Ekonomi

Karadeniz’deki doğal gazla ilgili 5 gerçek: Türkiye’yi zengin etmez, 6-7 yıldan önce çıkmaz

21 Ağustos 2020 11:33
Barış Soydan

Erdoğan’ın bugün açıklayacağı “müjde” eğer Bloomberg ve Reuters’ın belirttiği gibi Karadeniz’de doğal gaz yatağıysa Türkiye’nin kaderi nasıl değişir? Erdoğan’ın dediği gibi Türkiye için “yeni bir dönem” mi açılıyor? Hazine ve Maliye Bakanı Berat Albayrak’ın dediği gibi rahat rahat “eksen değiştirecek” kadar büyük bir zenginliğe mi kavuştuk?
Aceleci hüküm vermeden önce sormamız gereken bazı sorular var: Gazı çıkarma maliyeti ne? Tabaka ince mi? Saha dağınık mı? Bulunan doğal gaz saf mı, yoksa petrolle mi karışık?

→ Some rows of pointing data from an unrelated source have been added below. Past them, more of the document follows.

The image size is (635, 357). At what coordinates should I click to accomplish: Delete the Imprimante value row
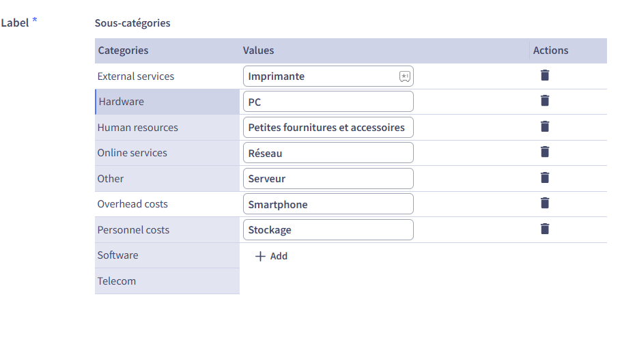[544, 76]
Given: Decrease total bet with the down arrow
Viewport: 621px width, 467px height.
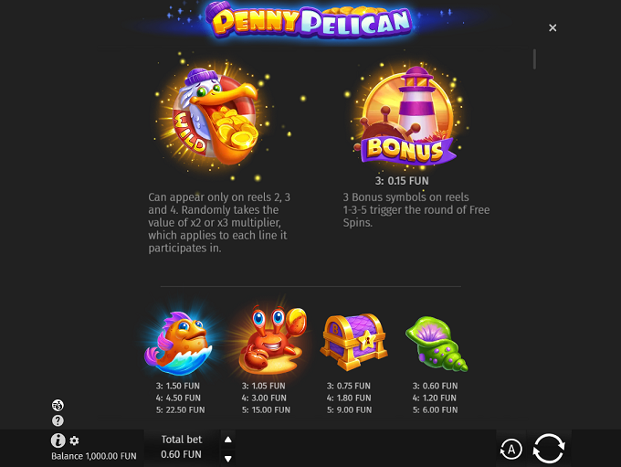Looking at the screenshot, I should (228, 459).
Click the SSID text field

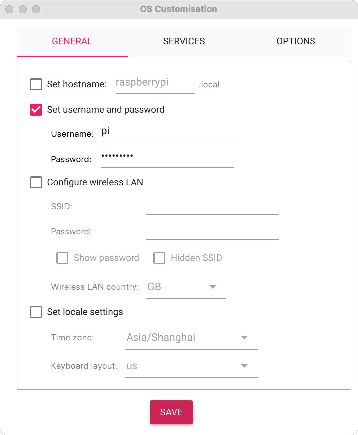tap(213, 206)
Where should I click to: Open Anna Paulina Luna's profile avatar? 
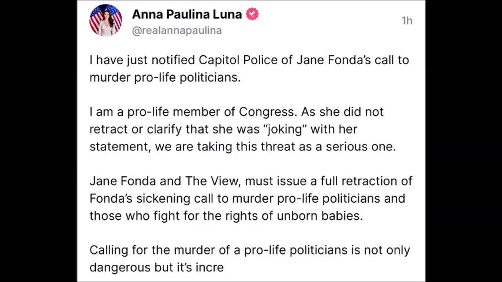coord(105,20)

Karadeniz’deki doğal gazın Türkiye’yi zengin edip etmeyeceğine karar vermek için bu ve daha başka birçok soruyu yanıtlamak lazım. Bu soruları enerji konusunu Türkiye’de en iyi bilen isimlerden biri olan, Enerji Günlüğü sitesinin kurucusu Mehmet Kara'ya sordum. Öğrendiklerim...

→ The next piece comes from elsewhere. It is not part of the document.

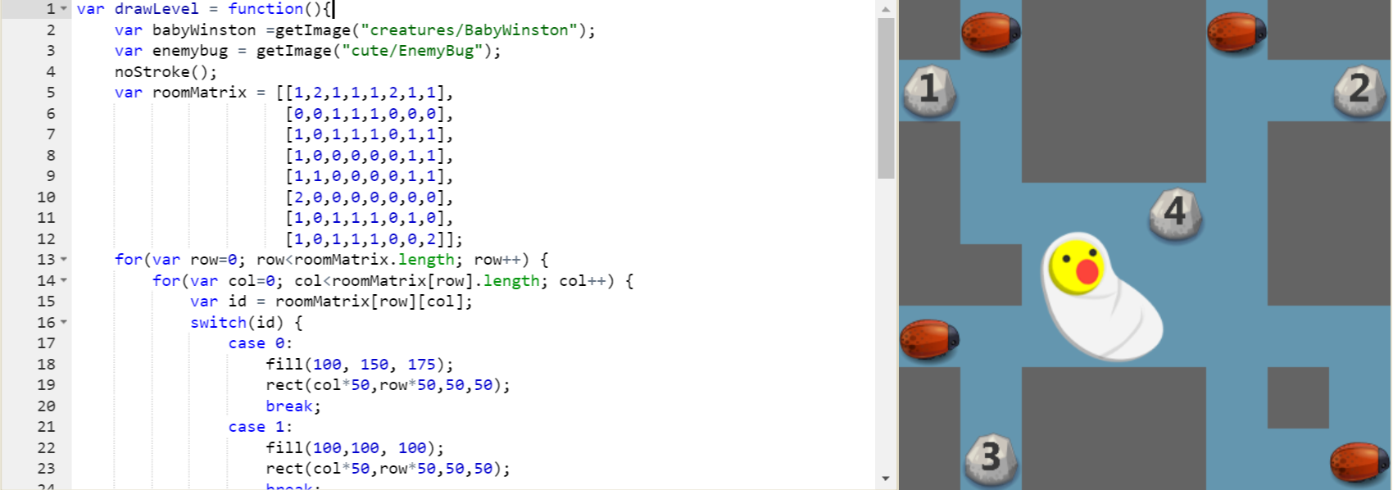Click the editor scrollbar up arrow
Viewport: 1393px width, 490px height.
click(886, 9)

1-“Bugün gaz, yarın para” hayal

Reuters’e göre Tuna-1 adlı arama bölgesinde tespit edilen doğal gaz yatağının toplam kapasitesi 800 milyar metreküp. Reuters’ın verdiği rakam doğruysa, Türkiye Akdeniz’de bugüne kadar tespit edilmiş en büyük gaz yatağı olan Mısır’a ait Zohr sahasının toplam kapasitesine yakın (Zohr’un kapasitesi 850 milyar metreküp) büyüklükte bir keşif yapmış demektir.
İtalyan enerji şirketi ENİ, Zohr’daki keşfi 2013 yılında yapmıştı. Aradan 7 yıl geçti, Mısır henüz zengin olmadı. ENI, Zohr’da üretime düşük 2017'de başladı. Üretim kapasitesini yavaş yavaş artırdı. Doğal gazı bulmak bir şey, çıkarmak başka bir şey. Keşfedilen doğal gaz yatağının tam kapasiteyle üretime geçmesi zaman alıyor.

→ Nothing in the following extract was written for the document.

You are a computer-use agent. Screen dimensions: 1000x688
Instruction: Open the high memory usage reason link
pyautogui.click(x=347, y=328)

2-Potansiyel rezerv - Üretilebilir rezerv

Sismik araştırmayla tespit edilen rezervin daha sonra sondajla kesinleştirilmesi gerekiyor. Türkiye Karadeniz’deki sahanın rezervini sondajla kesinletirmiş görünüyor. Bu maddeyi hızlı geçelim….


3-Tek kuyuyla hüküm vermek

CHP Enerji Komisyonu Başkanı Necdet Pamir, sodajlarda aceleci açıklamaların yanıltıcı sonuçlara götürebileceğini belirterek şöyle diyor: “Buradan kalkıp da rezerv rakamı üfürmek, onu dolarla çarpmak bilimsel değil. Ne bunu küçümseyelim, ne de abartalım. Gaz bulgusu ekonomik değer taşır. Ancak bir kuyu delip de rezerv açıklamak doğru değil. Testleri yapılır. Kuyular açılır. Uzun süreli akışa bırakılır. Ondan sonra rezerve bakılır. Rezerv ilk günden öğrenilemez. Açıklanan tahminler spekülatif olur. Tek kuyuyla bu olmaz.”
Gerçekten de sondajın ilk aşamalarında ulaşılan “kanaatler”, süreç ilerledikçe değişebiliyor. Örneğin keşfedilen gaz tabakası, sondajın başında tahmin edilenden çok daha ince çıkabilir... Ya da rezerv sahasındaki gazın çok dağınık olduğu öğrenilebilir... Bunlar, gazın çıkarma maliyetini etkileyeceği için önemli değişkenler...


4-Gazın kalitesi

Bulunan yataktaki doğal gazın vasıfları ne? Gaz formunda mı? Yoksa petrolle mi karışık? Yoğunluğu ne?
Bu soruların yanıtları da gazın çıkarma maliyetini etkileyecek. O nedenle bunlar da önemli...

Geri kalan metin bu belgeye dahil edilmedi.